04:49 Alors on peut le faire, ça nous fait plaisir,
04:50 on peut se dire ça dans l'opinion publique,
04:52 avec les policiers, tout ce que vous voudrez,
04:54 mais mettre la tête sous l'eau de ceux qui sont déjà au fond du trou,
04:56 ça ne va pas nous aider à régler la situation.
04:58 Est-ce que l'État peut tout ?
04:59 L'État peut énormément, mais l'État fait très peu.
05:02 L'État fait insuffisamment.
05:03 C'est uniquement l'État qui est responsable dans ces situations ?

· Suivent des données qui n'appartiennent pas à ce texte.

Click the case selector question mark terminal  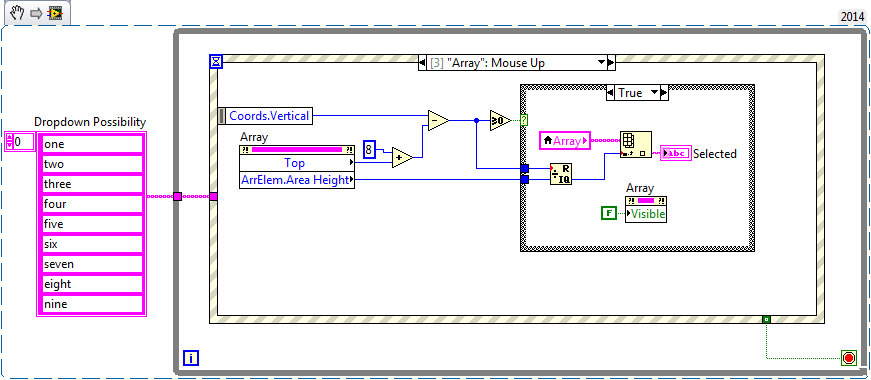point(523,120)
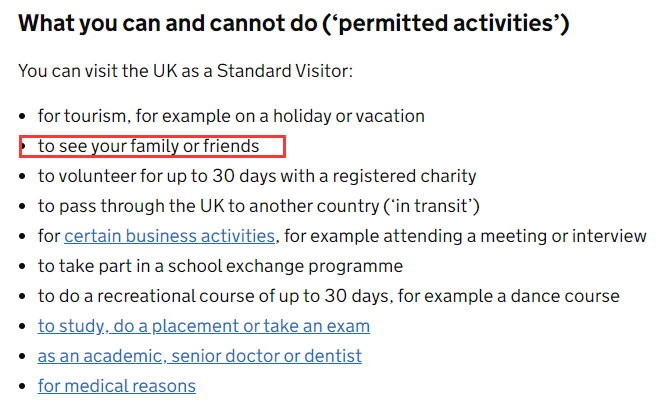This screenshot has height=408, width=663.
Task: Click the school exchange programme item
Action: (220, 266)
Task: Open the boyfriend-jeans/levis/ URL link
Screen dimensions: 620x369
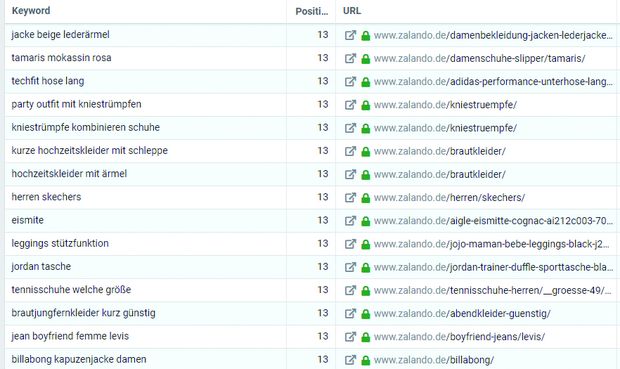Action: [459, 337]
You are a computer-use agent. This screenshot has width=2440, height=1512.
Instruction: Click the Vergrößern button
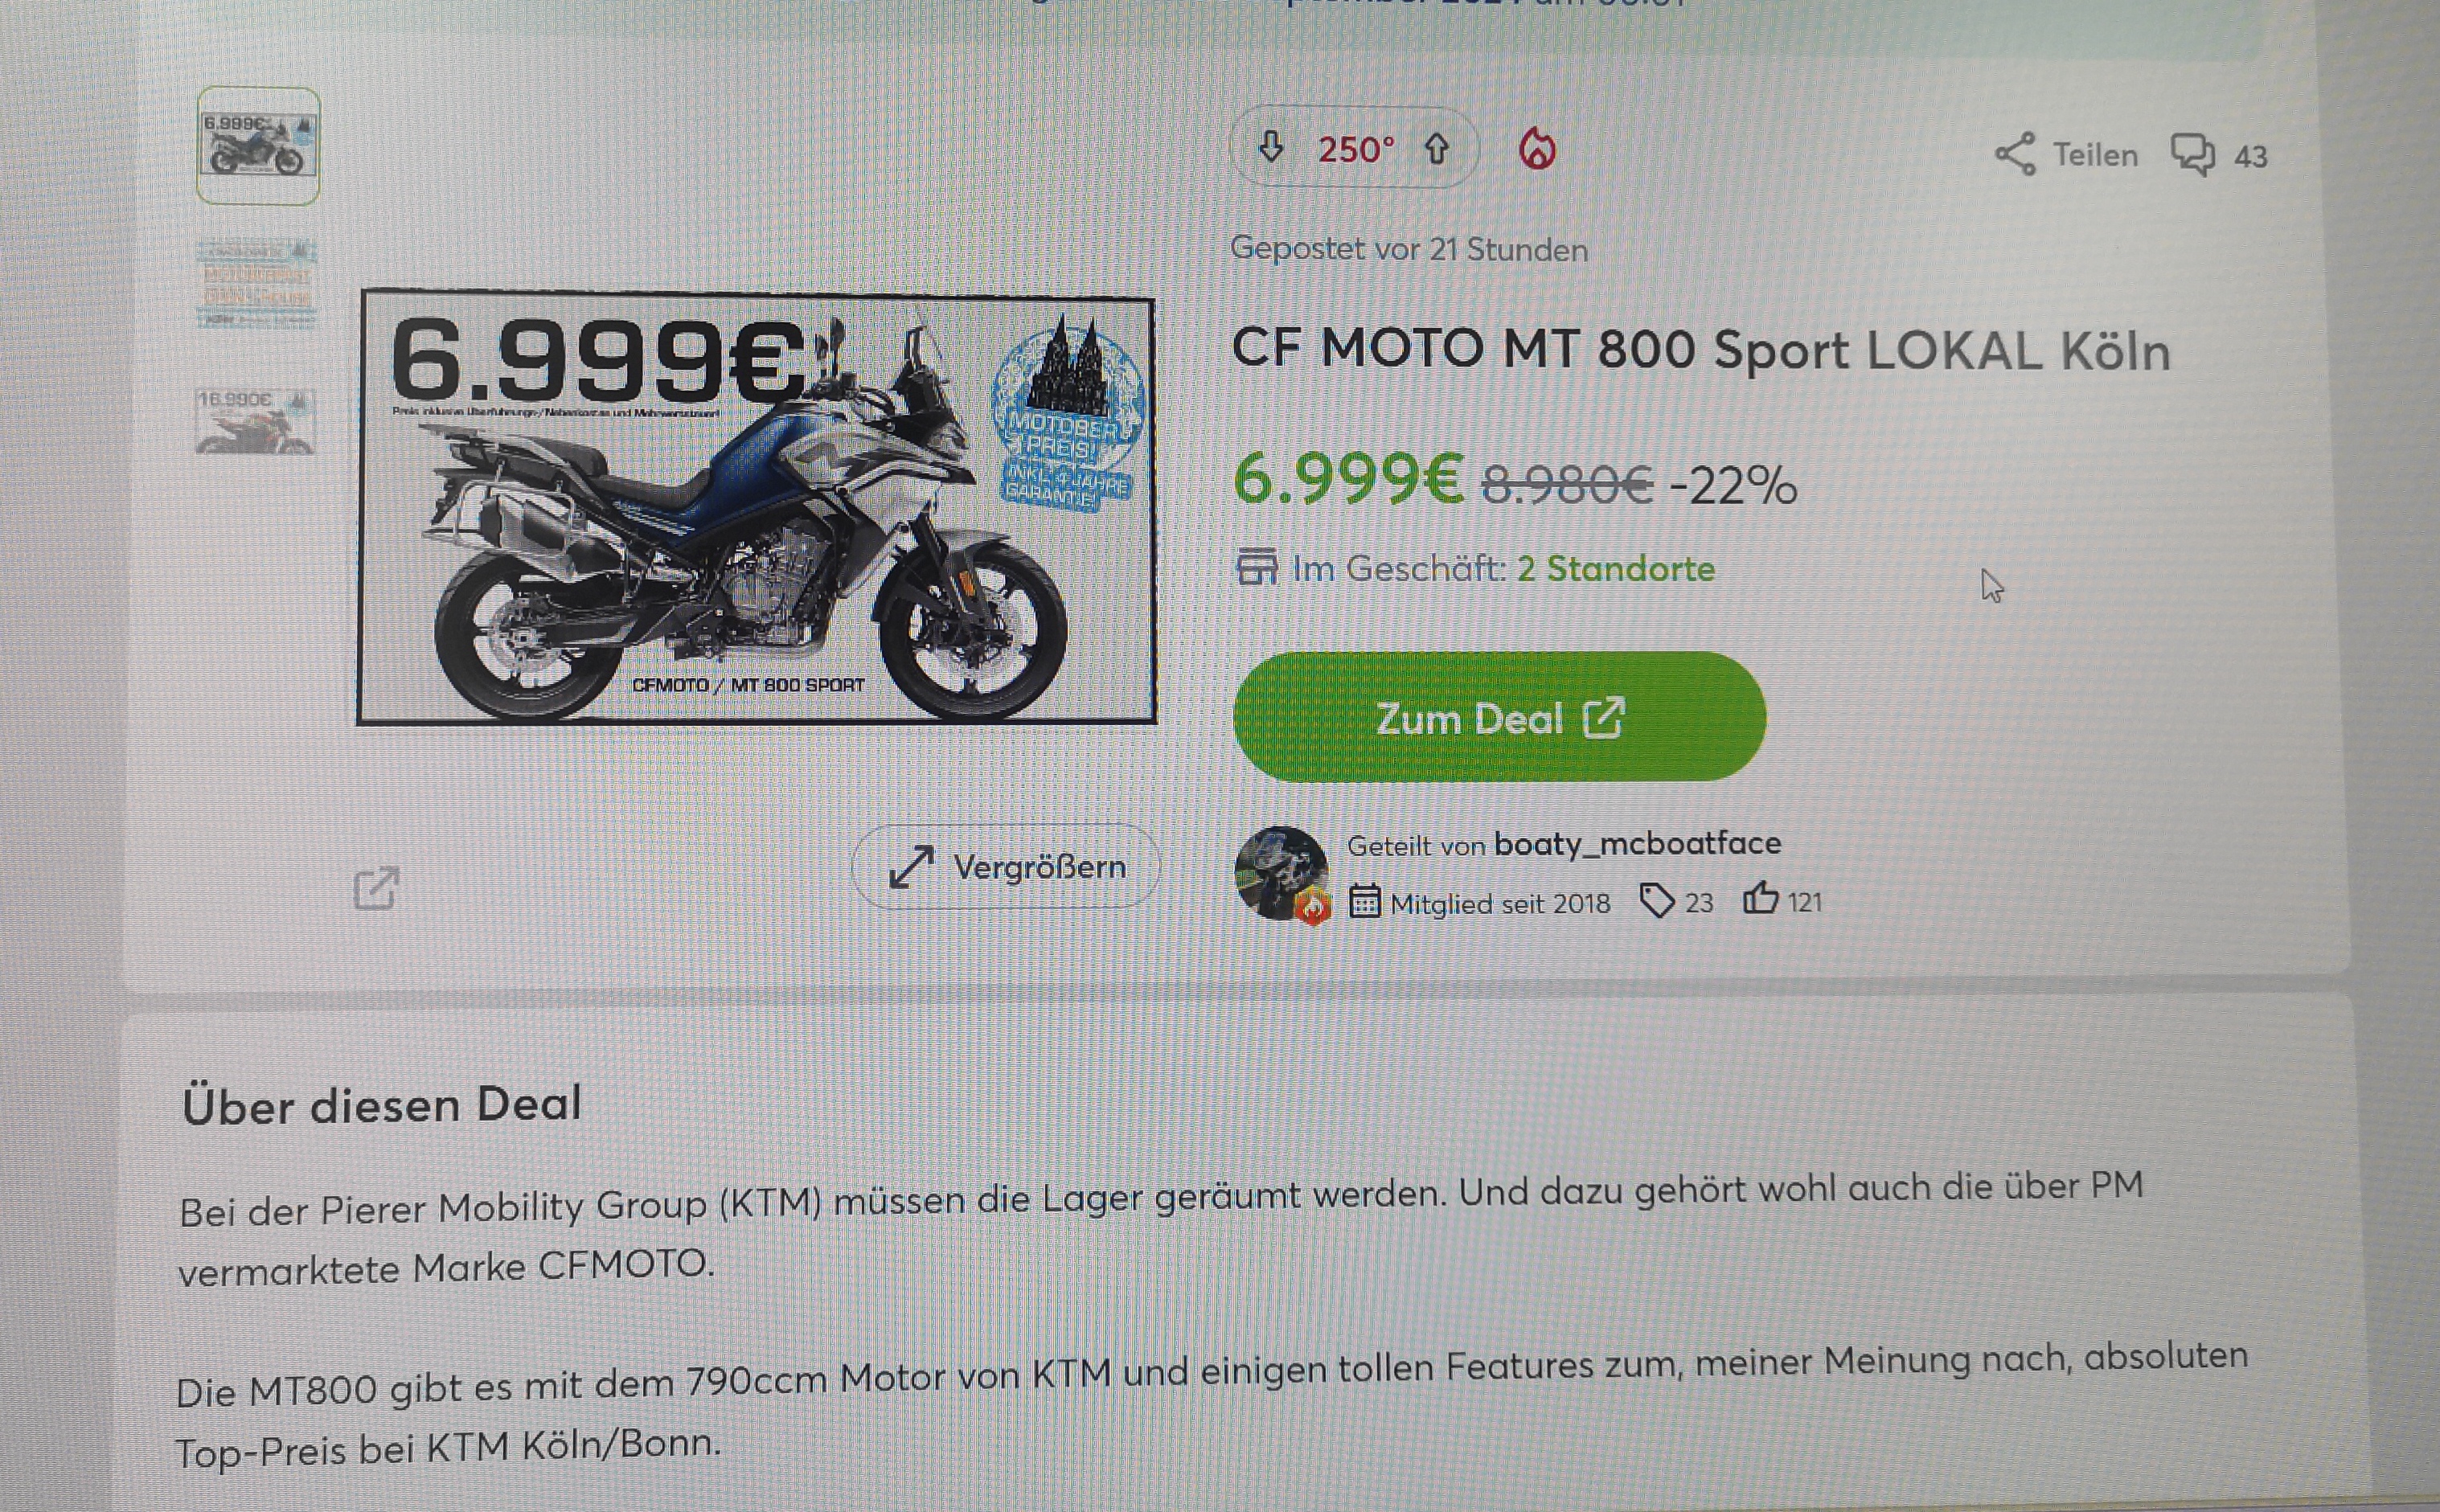pos(1006,866)
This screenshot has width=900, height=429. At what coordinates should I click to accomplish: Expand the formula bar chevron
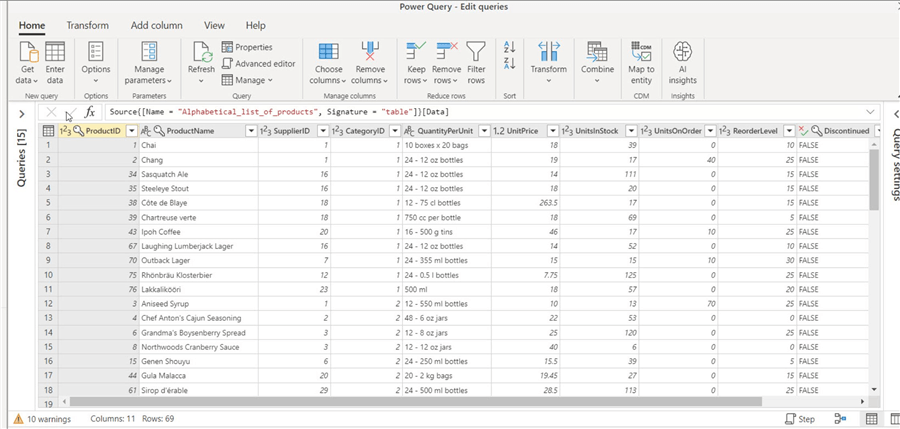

05:06 L'État est une part de responsabilité majeure,
05:07 parce que si on ne cherche pas à comprendre...
05:08 Et l'autre part de responsabilité ?
05:10 La responsabilité de la collectivité, c'est vous, c'est moi,
05:12 c'est M. le Président de la République,
05:14 c'est chaque personne qui peut apporter sa pierre à l'édifice.
05:16 Et la responsabilité, c'est aussi tous ceux qui sont égoïstes.
05:19 Parce que dans notre pays, s'il y a des enclaves de pauvreté,
05:22 où se concentrent tous les maux du monde,
05:24 c'est parce qu'il y a des enclaves de richesse,
05:26 et que nous ne voulons pas vivre ensemble.
05:27 Moi je vous le dis solennellement,
05:29 vous nous donnerez rendez-vous dans 5 ans, dans 6 ans,
05:30 à la prochaine émeute,
05:31 si nous ne prenons pas de mesures culturelles.
05:32 Pour vous c'est une histoire qui se répète ?
05:34 Depuis 40 ans.
05:34 C'est ce que vous allez dire tout à l'heure à Emmanuel Macron,
05:36 que vous rencontrez à midi à l'Élysée ?
05:38 S'il veut bien nous entendre.
05:40 Vous savez, Emmanuel Macron, je crois qu'il découvre tout ça.
05:42 Je pense qu'il est tellement hors sol, tellement décalé.
05:43 Vous allez y aller ?
05:44 Bien sûr, j'irai, parce que je vais tenter de porter ce message.
05:47 Mais j'ai très peu d'espoir au moment où je m'apprête à m'y rendre.
05:50 Vous pensez que c'est une rencontre pour rien ?
05:53 Vous avez peu d'espoir ?
05:54 Je pense à toutes les demandes de rendez-vous données
05:56 par les maires de banlieues qui n'ont jamais été honorés,
05:58 à ce mépris qui a été affiché.
06:00 Ça me permet de regarder avec beaucoup de scepticisme
06:02 ce rendez-vous de midi.
06:03 Les banlieues pour vous, c'est un peu l'enfant pauvre de la République ?
06:08 L'enfant oublié de la République, c'est pire.
06:11 Merci beaucoup Ali Rabbeh d'avoir été avec nous ce matin dans Télématins.
06:14 Je rappelle que vous êtes le maire de Trappes dans les Yvelines.